Male teachers demanding for sex from girls, was reported to be prevalent in camps. So were forced marriages, some involving girls as young as 13. Early or forced marriage is perpetuated by culture. Coupled with that is the practice of payment of a price for a bride. Because of poverty associated with displacement, parents encourage or force their daughters to marry for income.

Limited availability of food, firewood and water in camps makes it necessary for women and girls to walk long distances out of the camps deep into isolated and insecure places, another factor cited in making girls vulnerable to sexual abuse. Even when girls move in groups or with women, they are still not completely secure against attacks.

Alcohol and drug abuse also played a role in child sexual abuse. Communities in camps linked drug and alcohol abuse to loss of self-control, increased courage and boldness
and increased likelihood for one to be violent.
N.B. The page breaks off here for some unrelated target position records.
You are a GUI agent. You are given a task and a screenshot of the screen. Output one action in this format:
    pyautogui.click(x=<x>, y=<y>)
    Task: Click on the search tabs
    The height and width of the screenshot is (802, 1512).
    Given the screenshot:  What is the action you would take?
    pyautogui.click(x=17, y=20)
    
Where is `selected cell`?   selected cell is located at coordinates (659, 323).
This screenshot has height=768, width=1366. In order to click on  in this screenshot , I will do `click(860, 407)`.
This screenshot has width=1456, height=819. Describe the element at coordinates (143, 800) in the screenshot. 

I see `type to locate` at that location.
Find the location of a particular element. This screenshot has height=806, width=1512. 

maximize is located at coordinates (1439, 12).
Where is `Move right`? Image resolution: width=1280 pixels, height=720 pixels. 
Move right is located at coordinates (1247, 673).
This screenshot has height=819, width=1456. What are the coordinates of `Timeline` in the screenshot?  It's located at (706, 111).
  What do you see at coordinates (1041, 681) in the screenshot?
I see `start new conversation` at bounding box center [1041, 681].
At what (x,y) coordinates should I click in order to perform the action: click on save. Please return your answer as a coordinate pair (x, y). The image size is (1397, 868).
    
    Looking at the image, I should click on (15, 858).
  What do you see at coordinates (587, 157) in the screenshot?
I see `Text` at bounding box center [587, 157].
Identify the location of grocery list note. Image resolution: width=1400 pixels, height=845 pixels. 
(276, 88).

Other factors linked to child sexual abuse in camps included lack of education or awareness about sexual abuse, ignorance of child rights, provocative dressing and use of pornographic videos, which many teenagers watch to pass the time.

Also mentioned frequently were myths around HIV/AIDS and young girls. In one community, for example, girls talked of a common belief that having sex with a young girl, especially a virgin, cures HIV/AIDS. In another it was reported that girls sometimes fell victim to sexual abuse because a witch doctor told men that having sex with a young girl would make them rich.

Bob Allen is managing editor of EthicsDaily.com. Ruth Dickinson of The Baptist Times contributed to this story.